Soon after I began SJ, someone told me that I had a snarky tone. That would have meant more to me if I understood what snarky meant, as the word was foreign to me at the time. It was explained as snide and cynical, less definition than attitude.
I didn’t see my writing as snarky at all. And the last thing I saw was cynicism, but then, self-assessment is notoriously unreliable, and there was no reason for mine to be any better than anyone else’s. So after giving it some thought, I sought the perspective of others who would tell me the truth.
What I learned was curious: that nobody had a firm definition of snarky, but rather a “sense” about it, but that my writing was more likely to be viewed by experienced lawyers as critical scrutiny, and by younger lawyers as cynical. I asked a writer friend about this, and she told me to get over it; the writer writes and has no say over the lens through which the reader interprets the writing.
The other day, The Puddle’s Sam Glover, of all people, twitted me a link to a Gawker post by Tom Scocca on snark versus smarm. It offered the explanation that I failed to find back in 2007 when I started SJ.
The word, as used now, is a fairly recent addition to the language, and it is not always entirely clear what “snark” may be. But it’s an attitude, and a negative attitude—a “hostile, knowing, bitter tone of contempt,” is how Heidi Julavits described it in 2003, while formally bestowing the name of “snark” on it, in the inaugural issue of The Believer.
Stand against snark, and you are standing with everything decent. And who doesn’t want to be decent? The snarkers don’t, it seems. Or at least they (let’s be honest: we) don’t want to be decent on those terms.

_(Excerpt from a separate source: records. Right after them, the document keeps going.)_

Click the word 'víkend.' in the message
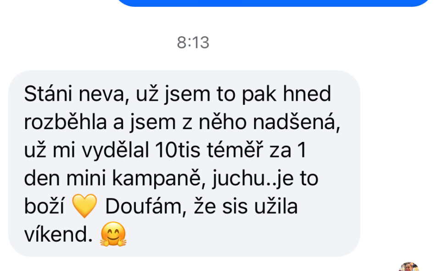 tap(58, 234)
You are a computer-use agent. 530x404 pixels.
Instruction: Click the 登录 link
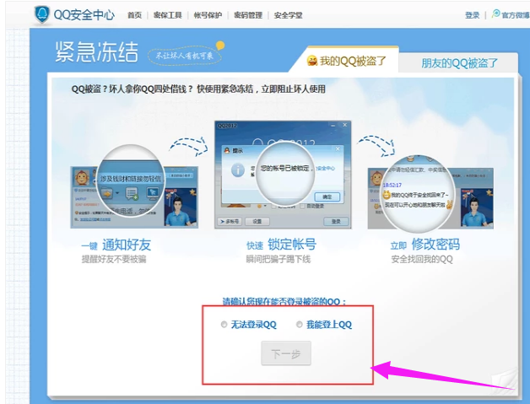472,15
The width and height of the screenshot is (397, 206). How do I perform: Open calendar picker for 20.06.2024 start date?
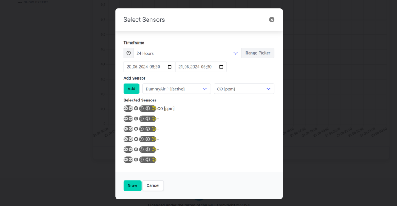tap(170, 67)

Venkat Balasubramani wrote about the Cult of Positivity, where praise flows endlessly and few wish to be perceived as negative or critical. But as Scocca explains, it’s the false praise, the faint praise, the smarm, that’s cynical.
Snark is often conflated with cynicism, which is a troublesome misreading. Snark may speak in cynical terms about a cynical world, but it is not cynicism itself. It is a theory of cynicism.

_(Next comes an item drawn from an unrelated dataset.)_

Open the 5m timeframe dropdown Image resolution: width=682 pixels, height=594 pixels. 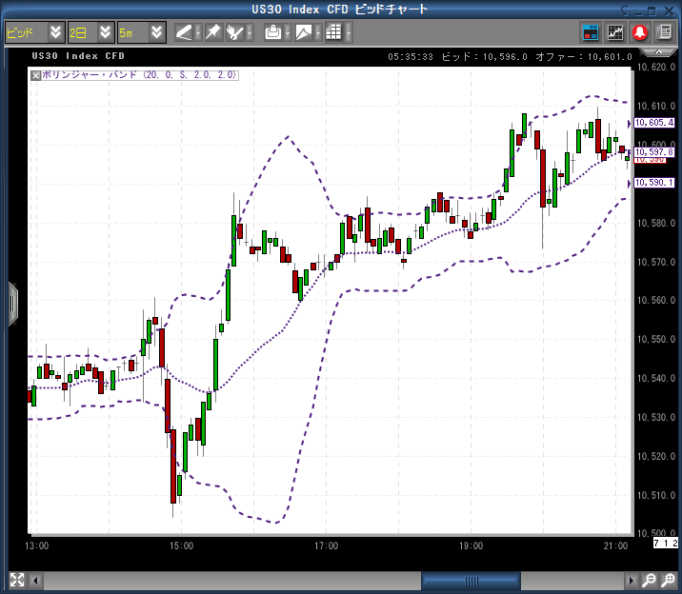pos(156,32)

The practice of cynicism is smarm.
Scocca notes that snark can be either good or bad, done well or done poorly.
Smarm, on the other hand, is never a force for good. A civilization that speaks in smarm is a civilization that has lost its ability to talk about purposes at all. It is a civilization that says “Don’t Be Evil,” rather than making sure it does not do evil.
When the range of discussion goes from effusive praise to silence, the Thumper approach, two things are accomplished. Feelings are not hurt, and no one is any wiser. The good should be applauded, but the not so good, the bad, must not be applauded as well. Honesty requires that both be called what they are.
That doesn’t mean that the person doing the calling is correct in his assessment, but that his assessment is an honest reflection of his thoughts. It’s not sugar-coated, mitigated, or any other form of deceit wrapped in kindness to avoid hurting feelings or coming off snarky. It also doesn’t mean that the assessment needs to be cruel and gratuitously hurtful, but that distinction has become nearly impossible to make anymore, as expectations of gratuitous kindness are so high and pervasive that anything less than applause is taken as hateful.
As attributed to Edmund Burke, a platitude comes to mind:
The only thing necessary for the triumph of evil is for good men to do nothing.
Like all platitudes, this phrase can be (and is) used to justify pretty much anything under the sun, and so I’ll seize it for my own purposes. If something is wrong, bad, deceitful, misleading, and you see it, know it, but remain silent for fear that calling it out might make you come off as negative, cynical, snarky, then you have done nothing to prevent the triumph of evil. Nothing is bad. If you shower empty praise upon it, to ingratiate yourself, then you are complicit in the evil.
Contrary to some people’s perception, I am an idealist rather than a cynic. Every morning, I pull up my pants hoping that I will do something to help someone, improve the world, that day. The world can be improved. People can be helped. It’s not easy and it may not be nice, but it can happen. After all this time, I still believe that it can happen and I am responsible for my role in it.
So am I snarky? That’s up to you. If you perceive me as snarky, if I hurt your feelings by my words or tone, then you will likely think ill of me. But I will take that chance, the risk of making another enemy when I could have easily made a friend by false kindness or phony approval. The one thing no one can say is that I’m smarmy.
And lest you think this post was Sunday morning navel gazing, it isn’t really about me at all. It’s about you. I’m just the conduit to make the point. Whether you read this and run off to the Twitters to say nice things about people you don’t know who post insipid cat twits is up to you.